Identify general needs (2a) and then specific list of schools (2b) for restart
Why Does This Matter?
- Restarts require significant investments of financial resources, political capital, and opportunity costs—so the stakes are high for picking the “right” schools for a restart intervention.
- Authorizers should carefully compare a restart to other interventions that may provide better options for students in failing schools—including school closure, consolidation, or internal turnaround.
- Once schools are identified for restart intervention, school communities are placed in a temporary state of uncertainty. Done well, the identification step will move community conversations expediently through the stages of anger and frustration to the stages of inquiry and support for the new restart operator.
Profiles of Restart Authorization Practices
Role of Charter Boards to Self-Identify Restart as a Turnaround Intervention
A report from the NewSchools Venture Fund and Public Impact on charter-to-charter restarts highlights examples where the governing boards of low-performing charter schools have voluntarily identified themselves as needing to go through a restart. Charter restarts should not be last-ditch efforts to avoid closure, but should be a strategy that responsible boards and authorizers initiate when needed. The boards’ decisions to pursue restarts were motivated by the desire to preserve school assets and better serve their students and families. For this to be a viable approach to school identification, authorizers must establish strong, transparent accountability frameworks that provide governing boards with an incentive to choose a restart when school performance clearly puts them at risk for closure and non-renewal. It also requires the authorizer to develop systems to effectively evaluate and approve restart decisions. For more information about charter school self-identification for restart and the role of the authorizer, see the report here.

> **What is required**:
Reproduce the school restart guidance word for word, everything from "Identify general needs" down to "a restart intervention.".

> **Dataset records**:
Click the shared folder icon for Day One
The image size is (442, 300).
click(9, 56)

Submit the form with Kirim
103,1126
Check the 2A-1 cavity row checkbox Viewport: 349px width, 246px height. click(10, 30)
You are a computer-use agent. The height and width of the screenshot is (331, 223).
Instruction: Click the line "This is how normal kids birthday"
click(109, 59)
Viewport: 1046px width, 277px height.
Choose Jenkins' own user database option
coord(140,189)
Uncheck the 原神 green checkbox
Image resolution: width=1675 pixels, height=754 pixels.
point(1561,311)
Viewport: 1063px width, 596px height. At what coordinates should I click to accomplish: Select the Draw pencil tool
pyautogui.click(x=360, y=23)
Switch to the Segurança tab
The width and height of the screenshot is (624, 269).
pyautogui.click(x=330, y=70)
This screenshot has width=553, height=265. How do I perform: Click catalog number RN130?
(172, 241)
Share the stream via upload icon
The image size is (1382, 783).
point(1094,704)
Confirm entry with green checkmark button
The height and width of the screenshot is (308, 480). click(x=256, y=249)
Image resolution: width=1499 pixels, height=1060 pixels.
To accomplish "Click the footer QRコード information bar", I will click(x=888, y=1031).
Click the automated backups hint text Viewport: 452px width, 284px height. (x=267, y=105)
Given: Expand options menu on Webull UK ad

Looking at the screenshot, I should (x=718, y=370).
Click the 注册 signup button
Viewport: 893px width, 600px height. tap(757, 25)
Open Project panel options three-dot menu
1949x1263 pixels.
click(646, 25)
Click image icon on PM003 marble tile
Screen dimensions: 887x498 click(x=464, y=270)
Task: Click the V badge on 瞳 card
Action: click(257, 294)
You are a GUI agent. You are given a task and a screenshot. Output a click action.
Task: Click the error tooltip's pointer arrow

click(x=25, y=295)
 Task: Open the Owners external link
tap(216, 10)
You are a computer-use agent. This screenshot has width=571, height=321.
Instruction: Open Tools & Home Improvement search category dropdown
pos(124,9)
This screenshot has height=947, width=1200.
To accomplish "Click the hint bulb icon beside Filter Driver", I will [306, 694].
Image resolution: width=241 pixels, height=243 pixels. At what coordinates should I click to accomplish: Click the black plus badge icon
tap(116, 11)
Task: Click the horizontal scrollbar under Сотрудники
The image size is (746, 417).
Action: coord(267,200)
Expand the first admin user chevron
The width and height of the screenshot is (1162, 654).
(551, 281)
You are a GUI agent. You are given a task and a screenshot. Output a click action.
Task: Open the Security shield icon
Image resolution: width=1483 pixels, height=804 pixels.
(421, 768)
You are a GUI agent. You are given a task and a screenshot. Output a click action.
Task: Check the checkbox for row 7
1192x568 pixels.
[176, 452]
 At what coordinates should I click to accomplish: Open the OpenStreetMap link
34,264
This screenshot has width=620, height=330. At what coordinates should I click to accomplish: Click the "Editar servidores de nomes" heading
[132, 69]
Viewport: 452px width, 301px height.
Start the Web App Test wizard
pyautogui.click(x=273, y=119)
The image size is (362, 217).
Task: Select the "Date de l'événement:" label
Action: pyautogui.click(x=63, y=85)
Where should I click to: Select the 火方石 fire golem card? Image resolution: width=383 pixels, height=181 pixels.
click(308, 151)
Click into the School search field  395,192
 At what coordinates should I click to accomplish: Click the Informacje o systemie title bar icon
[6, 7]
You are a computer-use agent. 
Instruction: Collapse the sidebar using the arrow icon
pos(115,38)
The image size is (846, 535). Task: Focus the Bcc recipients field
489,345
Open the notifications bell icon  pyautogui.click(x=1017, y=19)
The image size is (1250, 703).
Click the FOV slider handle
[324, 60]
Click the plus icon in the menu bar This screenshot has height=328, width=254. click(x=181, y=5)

> **Exercise output**:
Identify general needs (2a) and then specific list of schools (2b) for restart
Why Does This Matter?
- Restarts require significant investments of financial resources, political capital, and opportunity costs—so the stakes are high for picking the “right” schools for a restart intervention.